SOURCE TEXT ▸
========================================

# getting my first cat tree!



## cliffordcatt (Mar 16, 2010)

im getting a cat tree tuesday for twiggy and clifford, Im so excited    


Finally!

got a 4ft tall cat tree

clifford LOVES the cat tree twiggy has no interest but i think she may love the hideout!


----------



## china_cat84 (Apr 27, 2010)

That's pretty sweet. I need a cat tree, too...I plan on either making one or buying one (depends on how much time I have!) within the next month or two.

May I ask where you bought it from and how much it cost? I'm always on the lookout for good deals!


----------



## faithless (Dec 4, 2009)

beware that they can be notoriously uninterested. It took months for my gal to start using it, and that was only after a lot of work tying toys to it and moving it around to places she wanted it to be (the window). Now though, its her home. My sisters cat still has never touched its tree.


----------



## cliffordcatt (Mar 16, 2010)

I am buying it off craigslist, they always have cat trees really cheap! and this one is very nice. its 5 ft tall beige and im getting it for $20! so cheap.

take a look on craigslist.

and I beleive with a little catnip spray and some treats my cats will take some interest :wink: 

Plus they only look out this one double window, they dont care about the other ones so if the tree is there maybe they will?


----------



## faithless (Dec 4, 2009)

Sounds like a good place to me!


----------



## cliffordcatt (Mar 16, 2010)

i will take a look, i would love to get more cat trees cause im sure my babies will love them


----------



## cliffordcatt (Mar 16, 2010)

i probly wont buy one now, im waiting till i get mind on tuesday


----------



## cliffordcatt (Mar 16, 2010)

Come to find out, the person selling me the tree already sold it, even though I said I was picking it up tuesday. :evil: 

oh well I will have to look elsewhere


----------



## cliffordcatt (Mar 16, 2010)

I will.


----------



## NRD (Mar 31, 2010)

I second and third buying Armarkat trees. I've gotten the 6 foot and the 5 foot, faux fur and carpet, and they are really sturdy, with sisal posts and solid perches. And pretty good values for the quality. No free shipping on Amazon, but good prices. My cats use them every day, for play and for sleeping.


----------



## Auntie Crazy (Dec 10, 2006)

I'll throw another Amarkat recommendation out there. I went from 3 to 8 cats, but the cat trees I have are still standing and still taking the abuse.

========================================

COLLECTED DATA ▸
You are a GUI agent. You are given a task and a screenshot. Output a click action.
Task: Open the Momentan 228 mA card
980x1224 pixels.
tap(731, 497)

========================================

PROBLEMS TO SOLVE ▸
A. Using the cat tree thread, decide whether each statement agrees with it. Answer yes or no for each, and quote the words from the thread that settle it.
(i) The tree cliffordcatt arranged to buy on Craigslist was priced at $20.
(ii) NRD says Armarkat trees ship free on Amazon.
(iii) According to faithless, the sister's cat eventually began using its tree.
B. Resume the cat tree thread after its final sentence, matching the tone of the posts.
The material plays no part in this exercise.

THE RESULTS ▸
A.
(i) Yes: "its 5 ft tall beige and im getting it for $20!"
(ii) No: "No free shipping on Amazon, but good prices."
(iii) No: "My sisters cat still has never touched its tree."

B.
Here's my living room:









And a closer look at a couple of the trees in use:








(I don't know why and Rachel isn't talking)


----------



## china_cat84 (Apr 27, 2010)

Tasteofink said:


> Come to find out, the person selling me the tree already sold it, even though I said I was picking it up tuesday. :evil:
> 
> oh well I will have to look elsewhere


UGH! I HATE when people do that - so annoying. I've had people do that to me too. 

Amarkat is great. If you don't have the money for one right now, you can also try ebay. My SIL bought a 6ft Amarkat tree on there last year for $60 and it was barely used - the person's cat didn't like it, I guess. Always worth a look!


----------



## OctoberinMaine (Sep 12, 2006)

I agree, Craig's List can be a real exercise in frustration. You have to assume you're going to have about 3 false starts before you actually buy or sell something.

I'm another Armarkat fan. You can't beat the price and they're good trees. I bet your kitties will love it!


----------



## cliffordcatt (Mar 16, 2010)

got a deal off craigslist!     


it actually worked!


----------



## cam3r0n (May 6, 2010)

You get better results if you get a proper cat tree made from natural materials, the cats find it more natural to climb them. Check out Run Cat Run!


----------



## Tiger71 (May 11, 2010)

Auntie Crazy, I love your living room!! 

The odd thing is the styling on your ceiling caught my eye..


----------



## cliffordcatt (Mar 16, 2010)

love that tree


----------



## MopyDream44 (May 10, 2010)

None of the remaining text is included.